Continue the passage on guarding workers against harmful fumes in aniline and dye manufacture, beginning after its final sentence.

- PASSAGE FOR REVIEW
_ _ _ _ _
All manipulations should take place in tightly closed-in apparatus provided with exhaust, and the gases drawn off should be absorbed or effectively carried away. In the case of many injurious gases it is not sufficient merely to conduct them into the flue; they ought to be condensed and got rid of. Thus acid fumes (nitrous fumes, sulphur dioxide, hydrochloric acid vapour, chlorine gas) are neutralised by water or milk of lime, or a solution of soda; ammonia or alcohol by water; sulphuretted hydrogen and arseniuretted hydrogen by lime and oxide of iron; aniline, &c., by dilute acids.
Production of nitrobenzene, by nitrating benzene requires to be done in closed apparatus, provided with mechanical agitators. In the subsequent separation of the nitrating acids from the resulting nitro-compounds, escape of vapourised nitro-compounds can scarcely be avoided even if closed apparatus is used. Provision, therefore, must be made for abundant ventilation of the workrooms. The reduction of the nitro-compounds (nitrobenzene, nitrotoluene) to aniline (toluidine) must similarly take place in closed agitating vessels. Introduction of the iron filings and sulphuric or hydrochloric acids, also the subsequent saturation with lime, and driving over of the aniline, &c., with steam, and collection of the distillate, must take place in completely closed apparatus. Nevertheless, escape of small quantities of aniline is very difficult to prevent unless ample ventilation is provided.
In the production of fuchsin by heating aniline hydrochloride (toluidine, red oil) with nitrobenzene (formerly arsenic acid) in closed vessels, furnished with mechanical stirring apparatus the aniline remaining unconverted after the melting escapes in the form of steam carrying aniline fumes, even with careful condensation, so that thorough ventilation and the other general measures for the protection of workers set forth on pp. 242 et seq. are required.
Marked injury to health and distress to workers through acid fumes are sometimes caused by the denitration of the waste mixture of sulphuric and nitric acids in the nitrating process, that is, by the separation of nitric acid from the acid mixture. This denitration takes place usually in the Glover towers of the lead chamber system which is often associated with the manufacture of aniline. The mixed nitro-compounds of the waste acids, however, are often not completely condensed, but pass through the chambers and Gay-Lussac towers and escape into the air, whence arises the constant smell of nitrobenzene in aniline factories (Leymann). In the production of naphthylamine and recovery of chlorinated products, escaping chlorine should be led into chloride of lime chambers, hydrochloric acid fumes into towers to be absorbed by water and milk of lime or a solution of soda.
_ _ _ _ _
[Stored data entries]
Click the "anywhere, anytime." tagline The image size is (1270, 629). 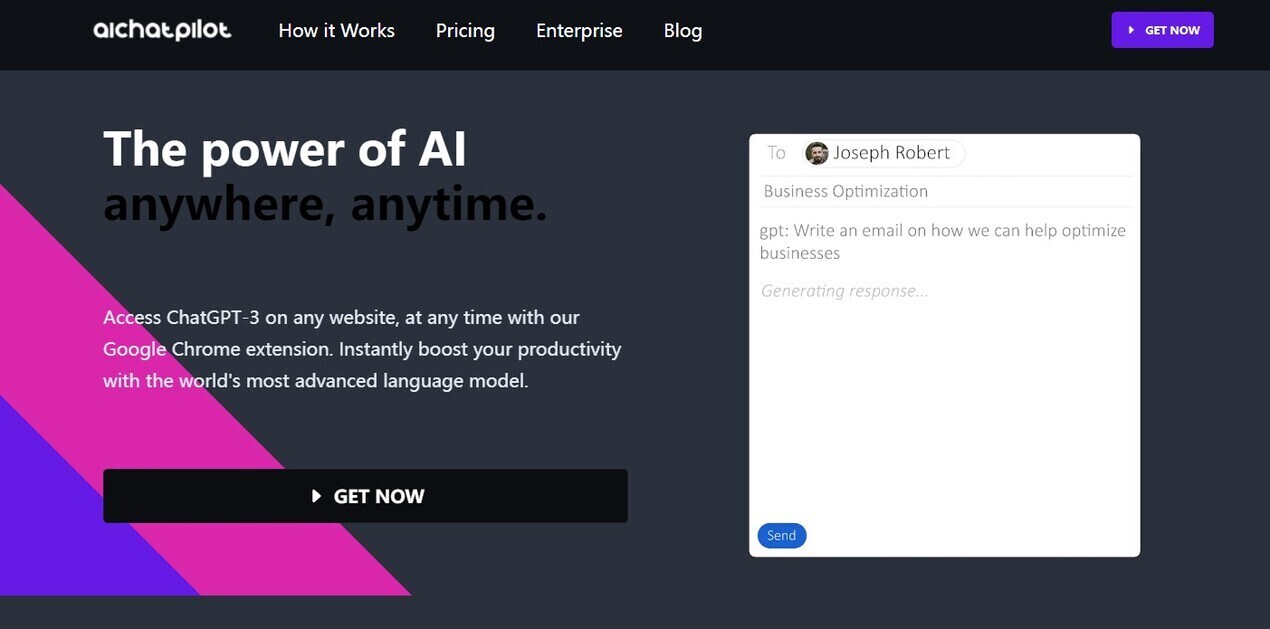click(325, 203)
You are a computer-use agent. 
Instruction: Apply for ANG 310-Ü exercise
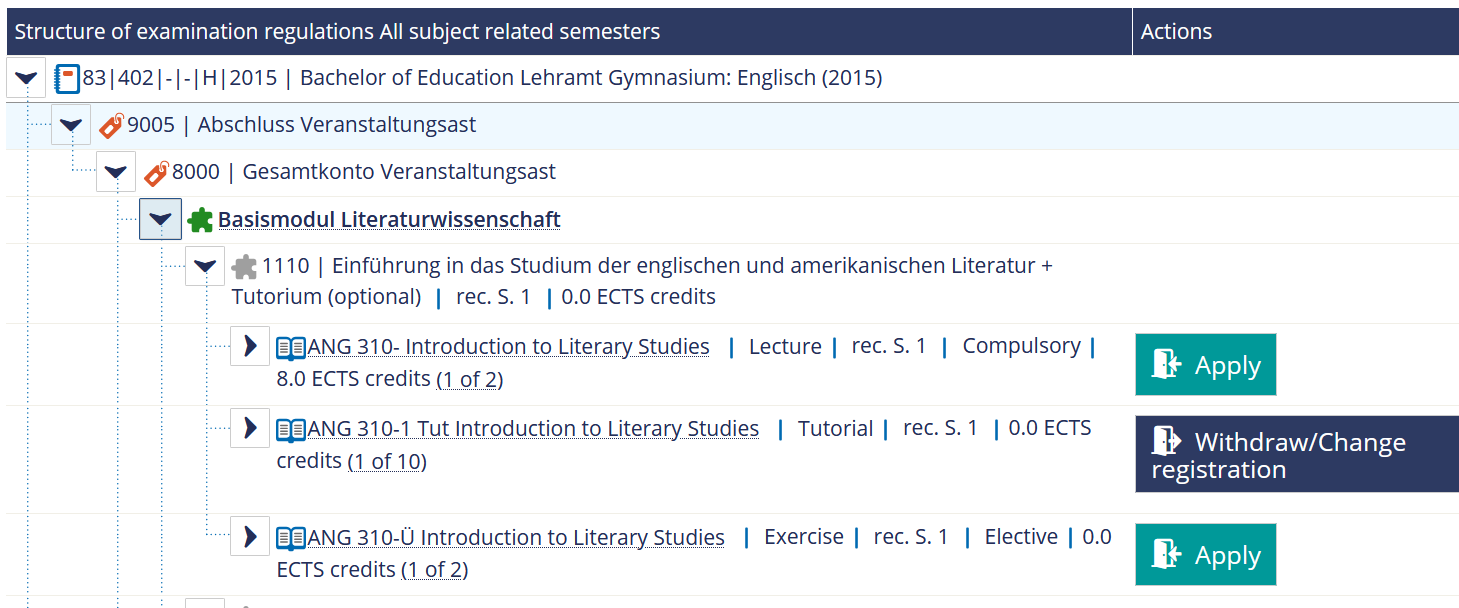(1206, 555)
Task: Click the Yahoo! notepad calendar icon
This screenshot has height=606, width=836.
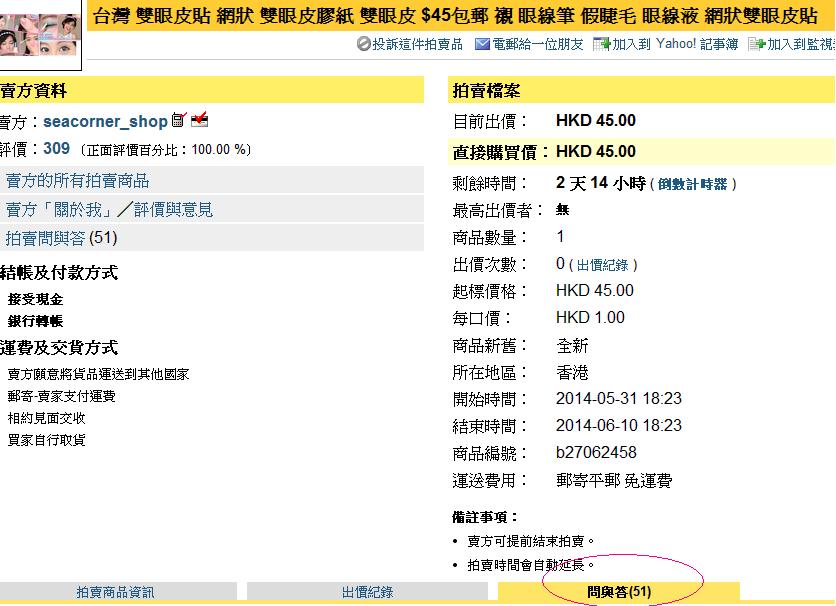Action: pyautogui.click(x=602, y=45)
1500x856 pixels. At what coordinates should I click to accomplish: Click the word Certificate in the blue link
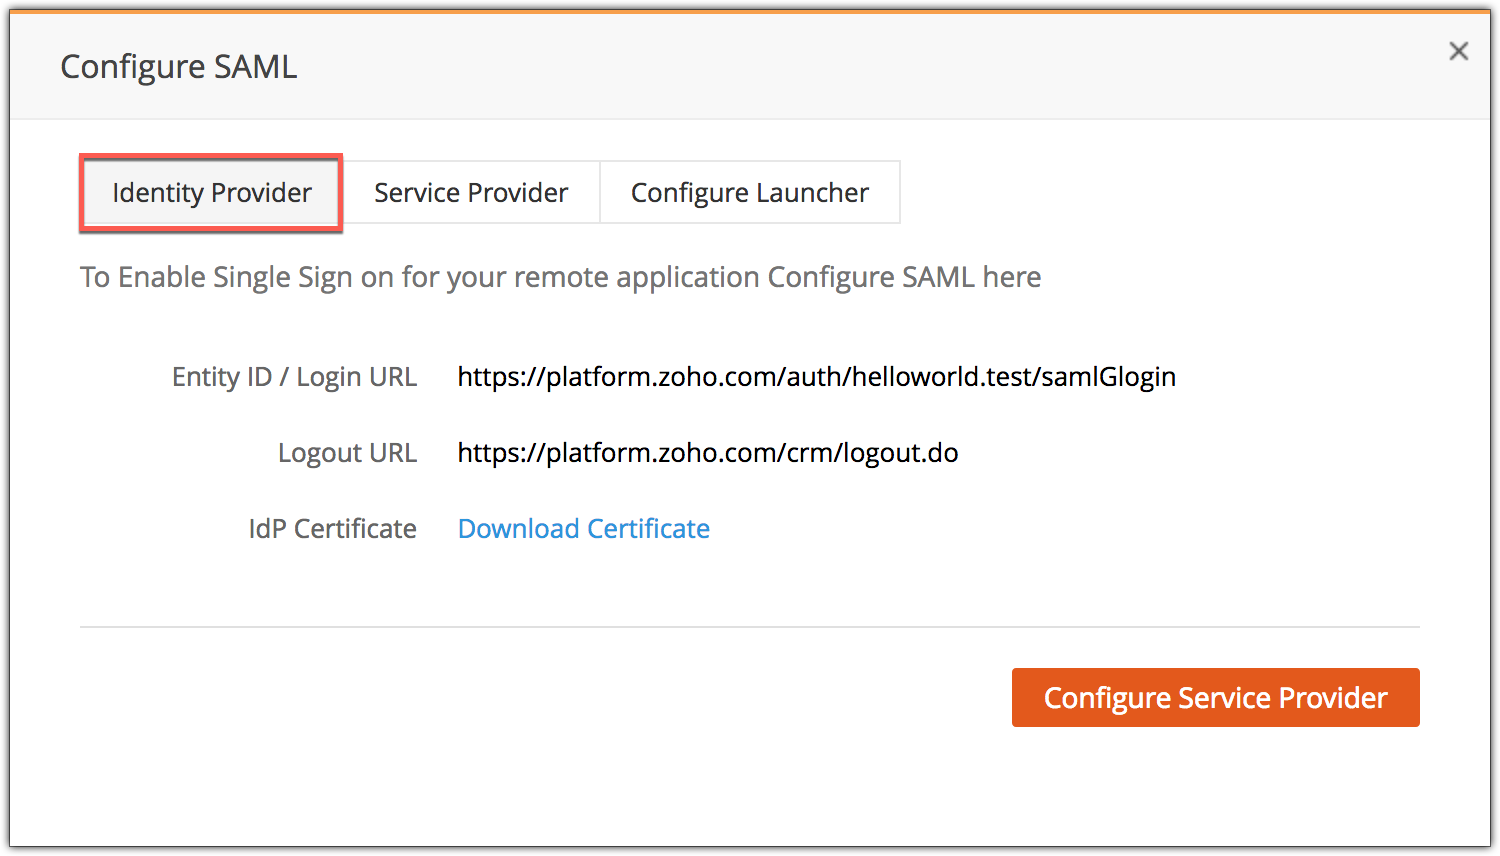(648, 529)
_ _ _ _ _
- RESPONSE TO THIS TASK
In aniline factories danger can scarcely be wholly avoided, as the workers, on the one hand, come into contact with poisonous substances, nitrobenzene, aniline, &c., and on the other hand, in spite of all technical hygienic measures, can hardly help breathing in some of the aniline. Apart from the technical regulations, therefore, there must be insistence on cleanliness of the workrooms, personal cleanliness on the part of the workers (washing, baths, working suits, cloak-rooms, &c.). Besides this, contact with aniline, nitrobenzene, &c., wetting of the body and clothes with these substances, and, especially spilling, splashing, and scattering these fluids must be carefully avoided. The workers require to be suitably instructed as to the symptoms of nitrobenzene and aniline poisoning, and the right steps to take, if poisoned. The oxygen apparatus must always be at hand, ready for use; the workers must be instructed how to use it. Further, workers, especially those newly employed, must be under supervision in order that assistance may be rendered them on the first signs of poisoning; medical assistance ought to be within easy reach. Workers also should know of the tendency of aniline to cause cancer of the bladder.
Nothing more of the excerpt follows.